The lost opportunity of a charter school to help increase union diversity is a disappointment. but more troubling is the lack of oversight into the performance of charter schools

Information is scarce about how many high school students graduate from college.
Information is scarce about how many high school students graduate from college.Read moreFILE PHOTO

A charter school founded by union boss John Dougherty to help prepare minority students to join the International Brotherhood of Electrical Workers Union and thereby help diversify this overwhelmingly white union has no records of any students entering the union's apprentice program upon graduation … 15 years after the school was created.

According to a recent Daily News/Inquirer report, Philadelphia Electrical and Technology Charter School may not have helped minority students get well-paid union jobs, but it has enabled members of Doughterty's family to get well-paying charter school jobs, including his daughter, who makes $115,000 as the school's CEO. The school does boast a high graduation rate, and nearly 50 percent go on to college, though no one knows how many graduate from college.

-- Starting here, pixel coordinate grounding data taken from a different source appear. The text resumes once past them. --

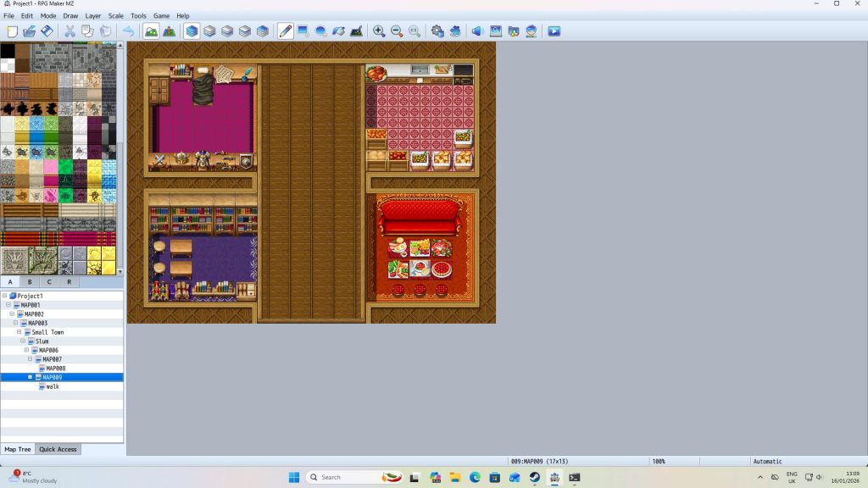Open the Sound Test speaker icon
Image resolution: width=868 pixels, height=488 pixels.
pyautogui.click(x=477, y=31)
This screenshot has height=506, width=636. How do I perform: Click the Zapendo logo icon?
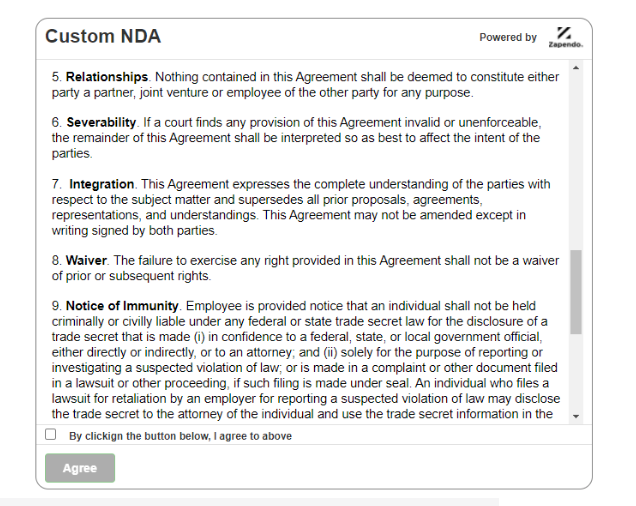click(x=565, y=32)
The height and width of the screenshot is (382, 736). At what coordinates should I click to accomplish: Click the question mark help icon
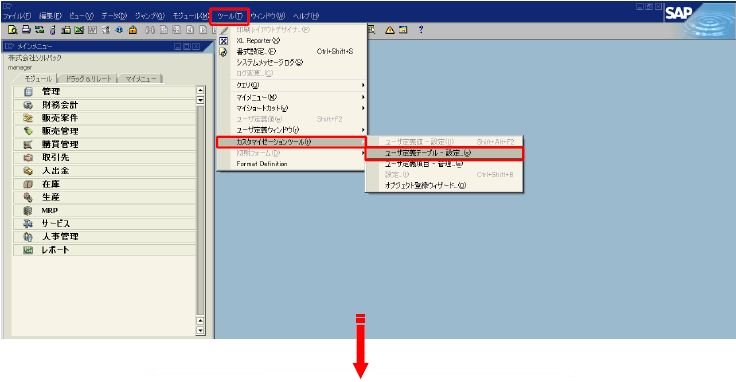pyautogui.click(x=421, y=30)
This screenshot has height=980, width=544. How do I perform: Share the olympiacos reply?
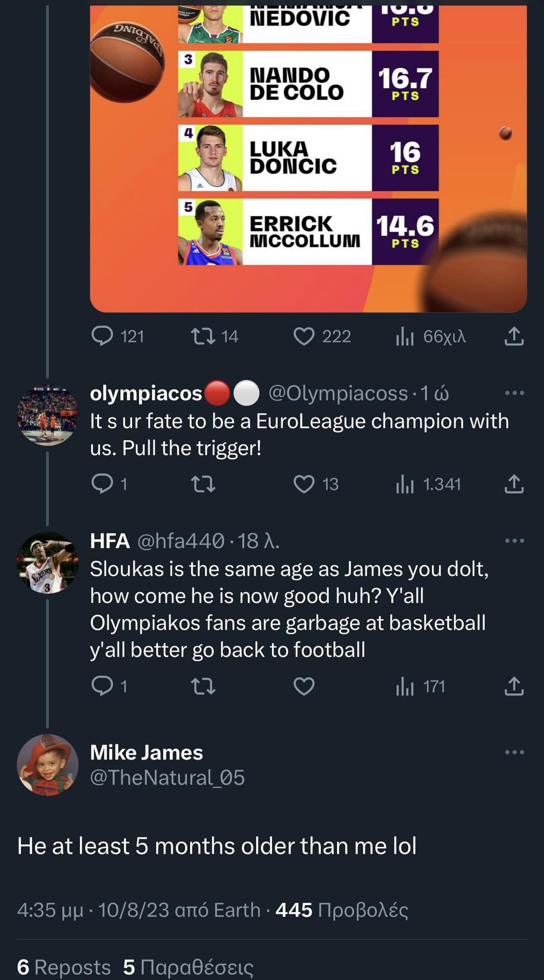[x=514, y=484]
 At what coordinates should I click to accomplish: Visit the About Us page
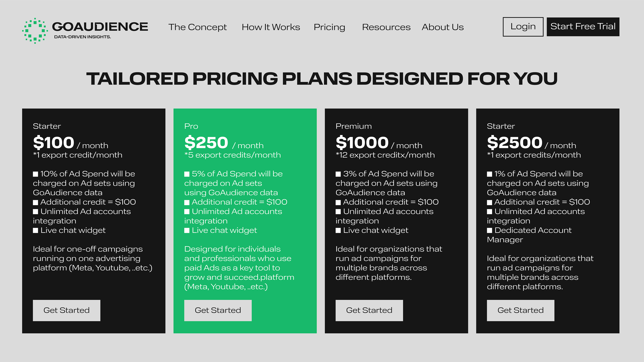pos(443,27)
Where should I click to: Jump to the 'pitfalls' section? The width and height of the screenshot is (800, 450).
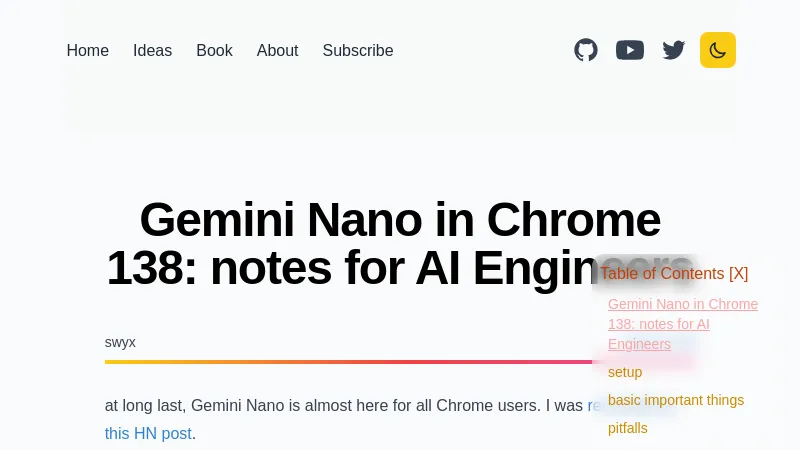628,428
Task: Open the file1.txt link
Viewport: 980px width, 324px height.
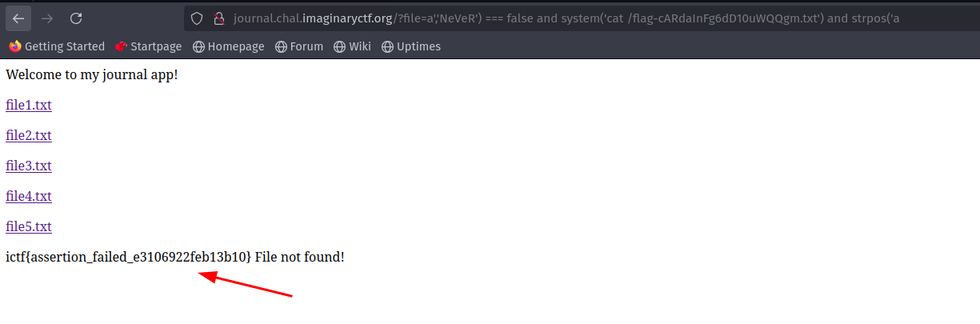Action: pyautogui.click(x=29, y=106)
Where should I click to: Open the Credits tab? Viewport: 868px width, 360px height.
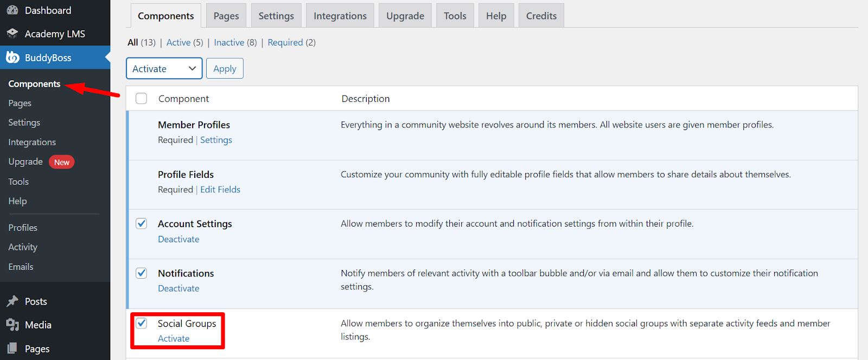coord(541,16)
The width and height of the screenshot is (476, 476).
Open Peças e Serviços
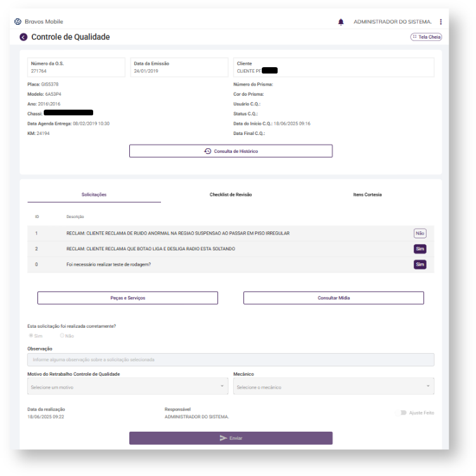point(127,298)
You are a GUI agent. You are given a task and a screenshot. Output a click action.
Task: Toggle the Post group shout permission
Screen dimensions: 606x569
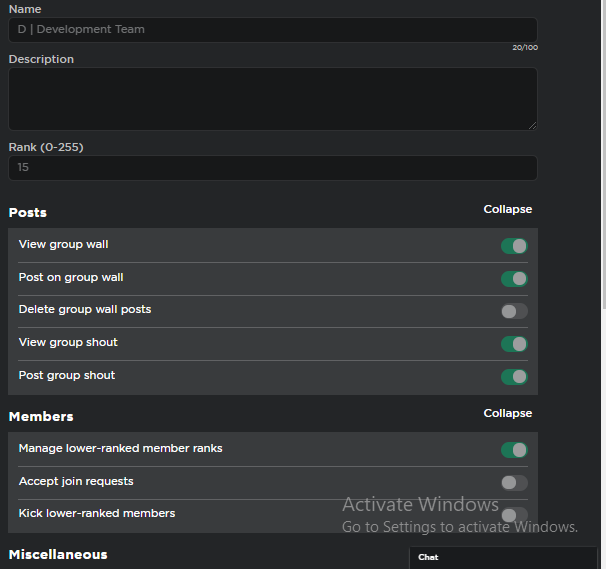pos(514,377)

The minority participation in unions is abysmal in this city, and union and political leaders have made noises for years about how to improve. That's why the lost opportunity of a taxpayer-funded charter school to help increase diversity is such a disappointment.

But more troubling is what this report underscores: the lack of oversight into the performance of charter schools and the paucity of data that measure how well they are doing as an alternative to conventional public schools.

It's been 20 years since the state authorized the creation of charter schools, and despite the fact that state Auditor General Euguene DePasquale has called it the worst charter law in the country, state lawmakers have accomplished no meaningful reform.

The most recent attempt of "reform," in House Bill 97, has elements that would standardize aspects of charter operations, but also contains problematic changes; it appears to be at a standstill. Other recent attempts have done nothing to address financial and oversight issues of charters, such as how school districts get reimbursed for the large revenue holes that increased charter enrollments create.  Other "reform" attempts to  loosen enrollment caps and lengthen the time period between charter reauthorizations could, in the absence of meaningful oversight, be disastrous.

Meanwhile, state lawmakers seem obsessed with expanding charter schools  — without having a clue about how they operate or caring about how to improve them.

For example, the state Department of Education is supposed to collect data about charter schools; it hasn't posted updates on academic performance since 2011.  And the last time annual reports on each charter school were posted was 2013/14.

Last year,  Gov. Wolf announced that the creation of a charter school division within the Education Department. We're still waiting.

The School District of Philadelphia has upped its game on charter management. It creates a school progress report for how each charter is performing in four major categories: achievement, progress, climate, and college and career. It also assigns an overall score for each school, which indicates action to be taken: intervene, watch, reinforce and model.  ( Electrical and Technology Charter has a score of 49,  putting it into the "watch" category.)

If lawmakers were serious about improving education, they would demand as much information as possible from all schools, including the number of high school graduates who go on to graduate college. That data, too, is nearly impossible to find.

Then again, given a new Pew Research Center study published this week that 58 percent of Republicans now believe colleges and universities harm the state of the union, that might explain why our Republican-dominated Legislature may be so indifferent to improving education at the primary and secondary levels.